Imagine you’re on the subway during morning rush hour. Now you’re off the train, streaming with the crowd toward work… simultaneously perusing and ordering groceries while barely breaking your stride. If you’re at one of South Korea’s virtual supermarkets, you can do just that.
Originated by Tesco in 2011, Homeplus markets are light-box displays of product photos, arranged as if on life-sized store shelves with QC codes that shoppers scan and then schedule for delivery.
They’re found in subway tunnels and other locations. Commuters can order while en route and have groceries delivered when they get home at night.
Embracing convenience, South Koreans are prime consumers for this type of shopping. They work very long hours, are high credit card users, and enjoy excellent Internet penetration.

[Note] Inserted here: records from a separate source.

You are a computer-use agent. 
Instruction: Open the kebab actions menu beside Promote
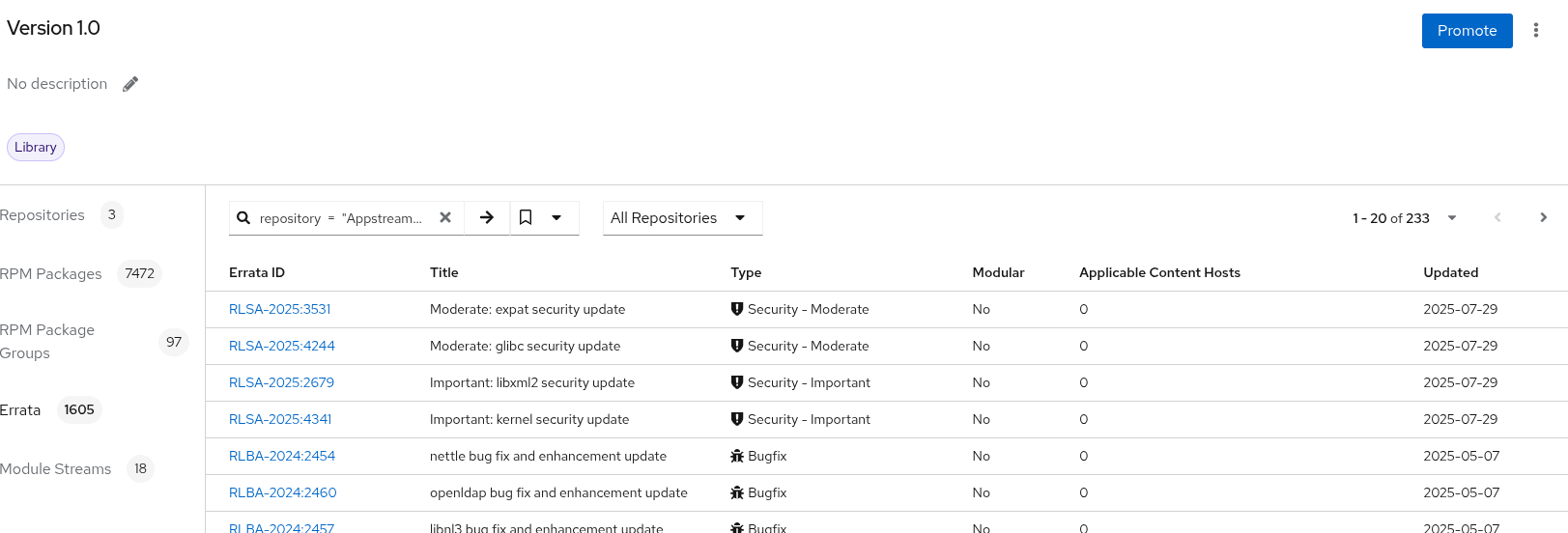1535,31
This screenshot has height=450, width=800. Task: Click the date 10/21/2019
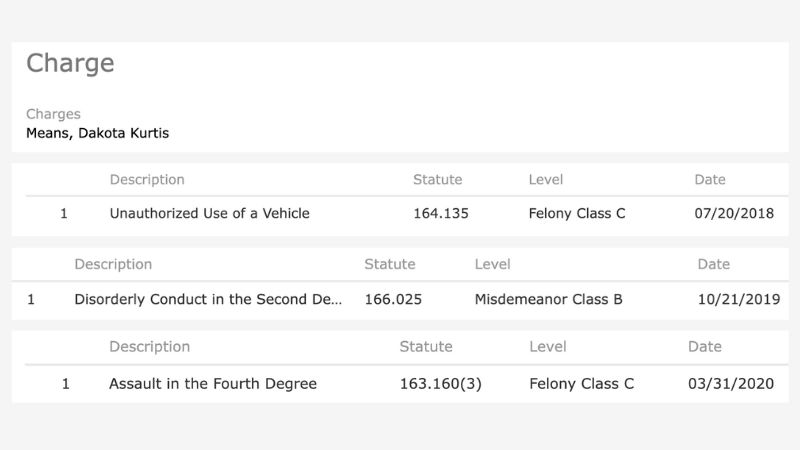pyautogui.click(x=737, y=299)
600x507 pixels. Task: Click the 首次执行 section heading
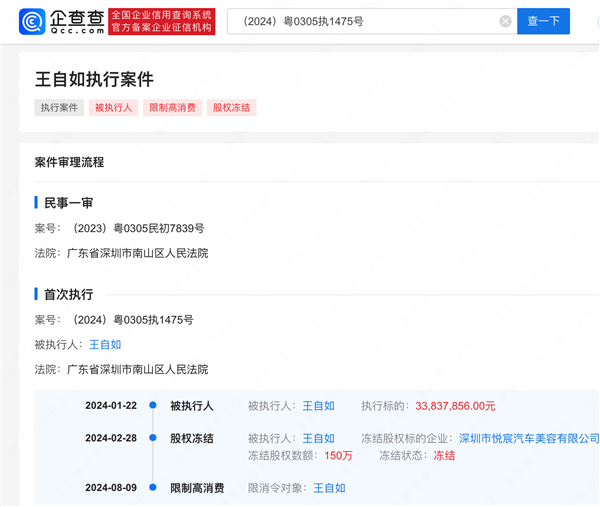tap(68, 294)
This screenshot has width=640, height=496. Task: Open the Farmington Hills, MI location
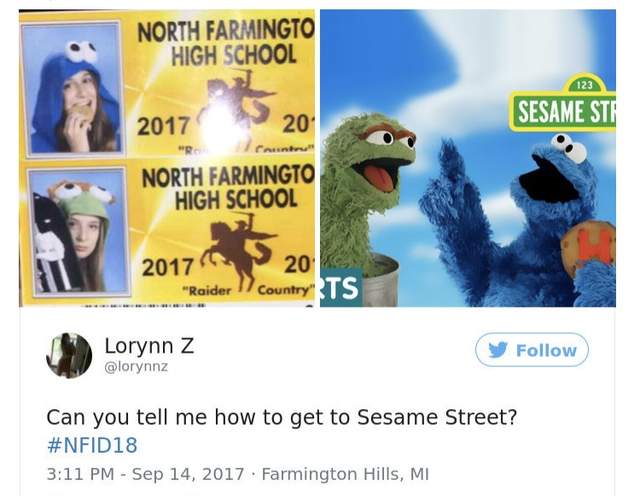pos(345,474)
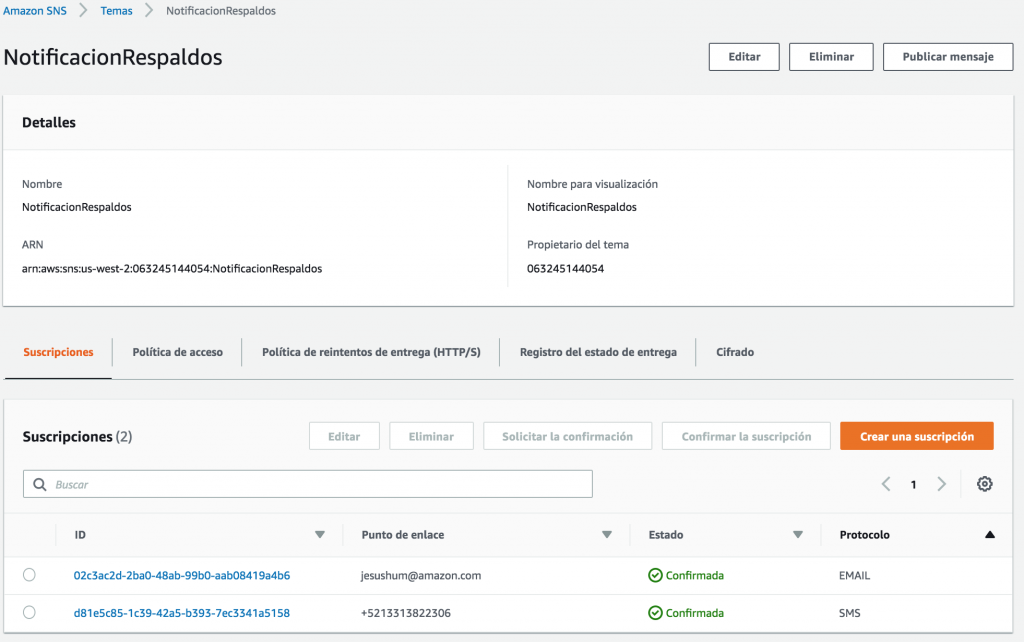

In fact, South Korea has the highest percentage of online grocery shopping in the world, according to Kantar Worldpanel1. Nearly 20% of groceries are purchased online there.
Grocery e-commerce is increasing sharply elsewhere as well. The second highest e-commerce food shopping rate is in the UK and Japan, both with 7.5% of groceries purchased online. Next highest is China, with 6.2% The rest of the top 10 for percentage of e-groceries are France, The Netherlands, Spain, Germany, the U.S., and Italy.
Millennials are very comfortable with mobile commerce, and are the majority users of digital food shopping platforms. In general, certain conditions lend themselves to a favorable online grocery market. High population density helps, as does that population’s access to fast, reliable Internet. Labor costs are a consideration – for shoppers/baggers and delivery people.